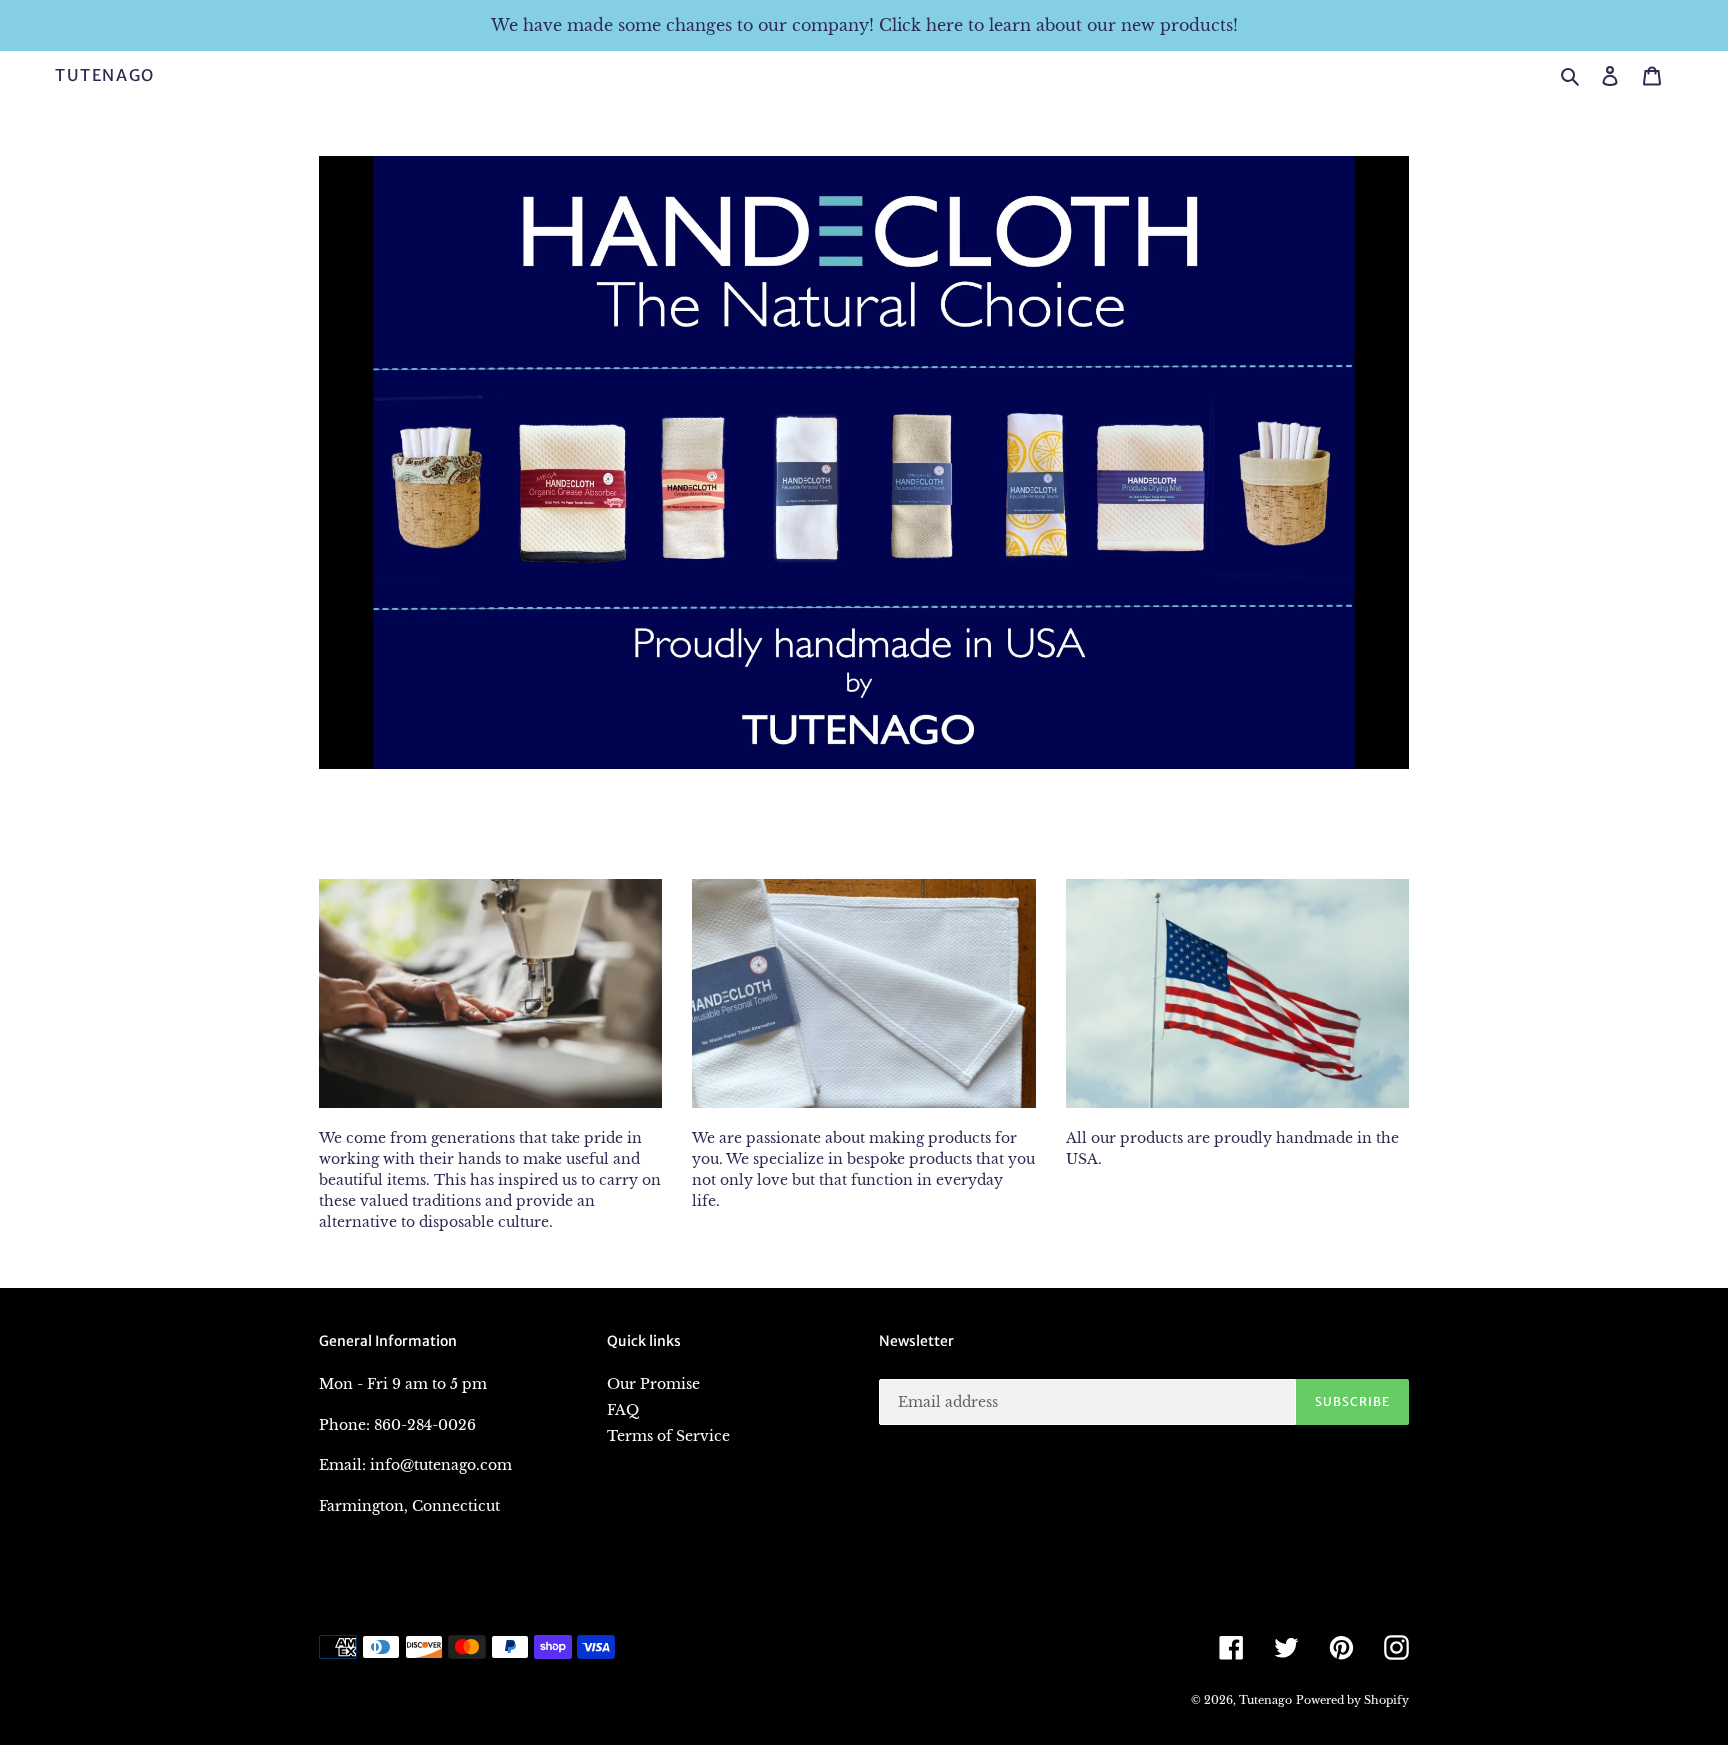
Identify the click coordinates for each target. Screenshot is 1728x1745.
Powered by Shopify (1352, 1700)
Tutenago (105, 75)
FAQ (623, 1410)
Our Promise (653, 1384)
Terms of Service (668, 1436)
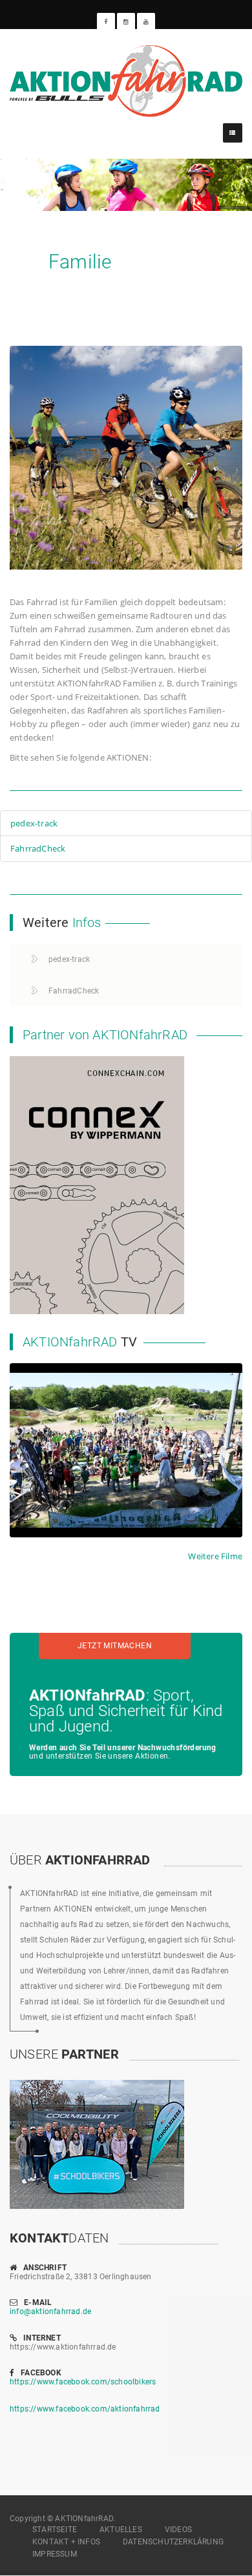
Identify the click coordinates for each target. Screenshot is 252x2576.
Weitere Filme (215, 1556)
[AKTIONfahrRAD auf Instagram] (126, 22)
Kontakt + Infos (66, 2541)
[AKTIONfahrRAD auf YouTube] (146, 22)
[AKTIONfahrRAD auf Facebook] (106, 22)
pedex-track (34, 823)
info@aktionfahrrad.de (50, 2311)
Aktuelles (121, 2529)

........

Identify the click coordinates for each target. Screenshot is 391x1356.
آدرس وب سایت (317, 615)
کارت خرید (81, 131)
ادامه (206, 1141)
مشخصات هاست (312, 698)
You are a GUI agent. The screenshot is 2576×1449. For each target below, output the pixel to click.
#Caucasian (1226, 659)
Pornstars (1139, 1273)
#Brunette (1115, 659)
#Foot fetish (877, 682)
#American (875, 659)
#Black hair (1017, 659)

........

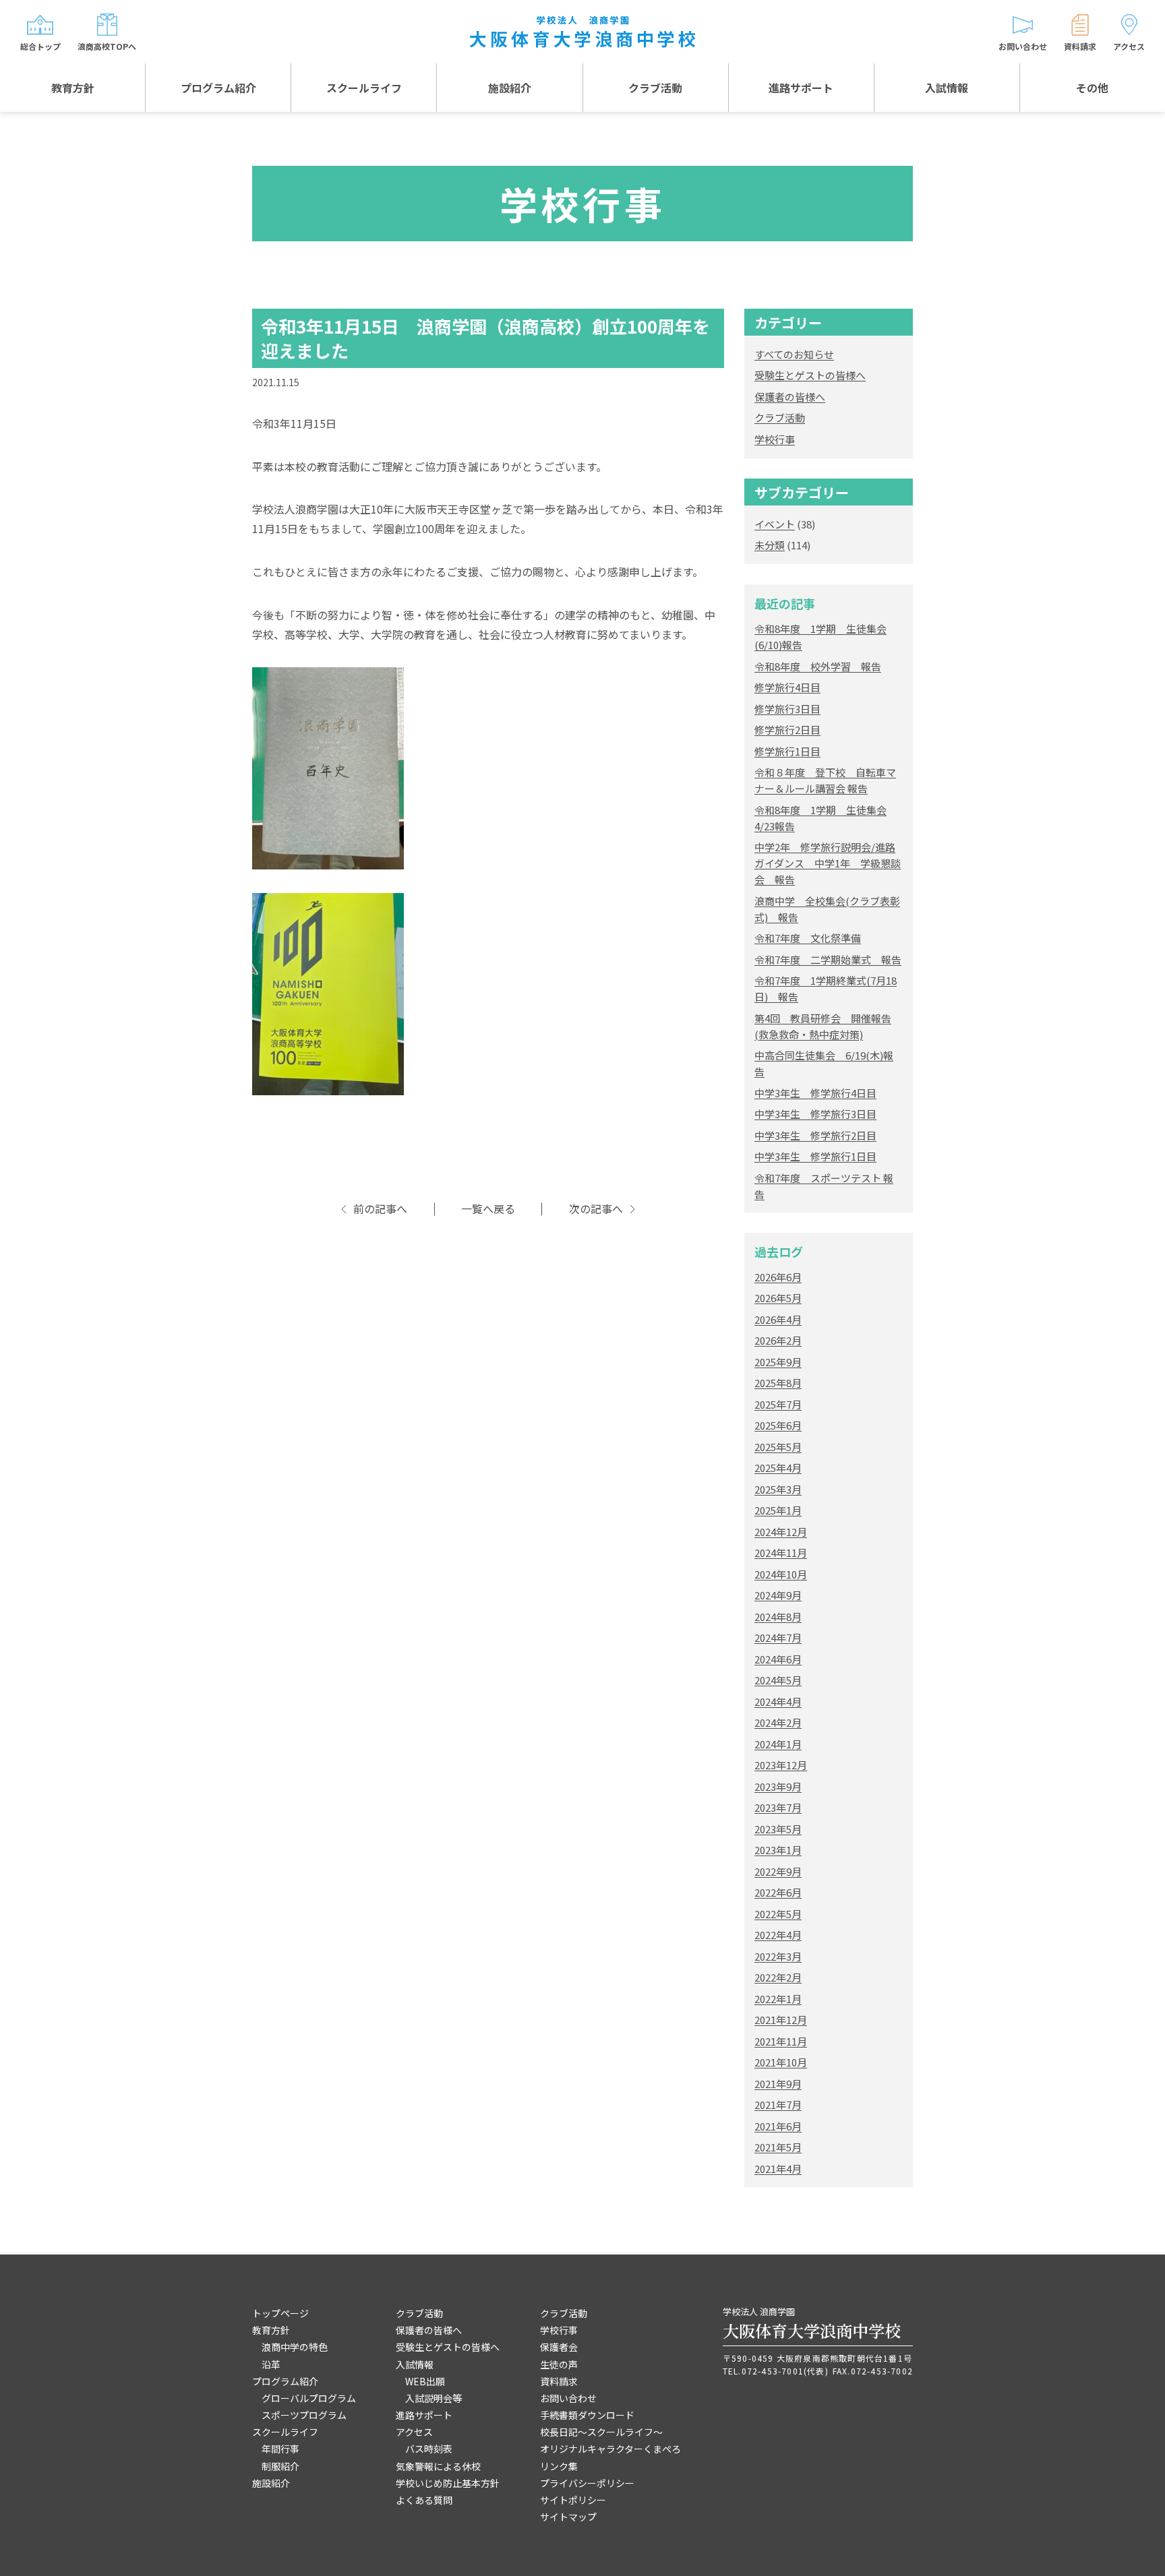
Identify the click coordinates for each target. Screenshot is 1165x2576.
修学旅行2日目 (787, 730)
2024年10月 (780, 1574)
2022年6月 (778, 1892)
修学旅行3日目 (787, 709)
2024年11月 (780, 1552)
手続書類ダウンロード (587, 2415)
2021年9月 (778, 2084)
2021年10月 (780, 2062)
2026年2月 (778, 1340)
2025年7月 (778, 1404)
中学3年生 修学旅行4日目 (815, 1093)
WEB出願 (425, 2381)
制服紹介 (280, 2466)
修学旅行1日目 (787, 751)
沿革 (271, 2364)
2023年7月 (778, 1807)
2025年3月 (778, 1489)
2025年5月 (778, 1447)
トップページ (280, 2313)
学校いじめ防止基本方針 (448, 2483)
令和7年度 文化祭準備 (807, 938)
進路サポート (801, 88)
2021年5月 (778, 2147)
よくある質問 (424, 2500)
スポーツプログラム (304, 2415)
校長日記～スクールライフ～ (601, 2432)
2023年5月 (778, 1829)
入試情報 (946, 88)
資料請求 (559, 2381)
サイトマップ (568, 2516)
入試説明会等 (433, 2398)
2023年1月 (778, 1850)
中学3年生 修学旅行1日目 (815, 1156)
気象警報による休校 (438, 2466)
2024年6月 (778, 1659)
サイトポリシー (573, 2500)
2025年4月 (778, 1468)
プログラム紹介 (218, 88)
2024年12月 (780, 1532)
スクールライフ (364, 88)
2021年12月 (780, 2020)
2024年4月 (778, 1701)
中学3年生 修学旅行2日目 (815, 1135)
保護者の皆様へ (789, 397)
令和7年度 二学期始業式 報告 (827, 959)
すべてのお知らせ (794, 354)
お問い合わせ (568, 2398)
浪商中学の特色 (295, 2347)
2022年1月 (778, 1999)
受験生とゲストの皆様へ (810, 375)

........

Look through the listing above and copy each line where the string "Identify" occurs.

Identify the click coordinates for each target. Screenshot is 1728x1745.
Identify the click coordinates for each target. Screenshot is 252x2576.
Identify the click coordinates for each target. Screenshot is 391x1356.
Identify the click coordinates for each target. Screenshot is 1165x2576.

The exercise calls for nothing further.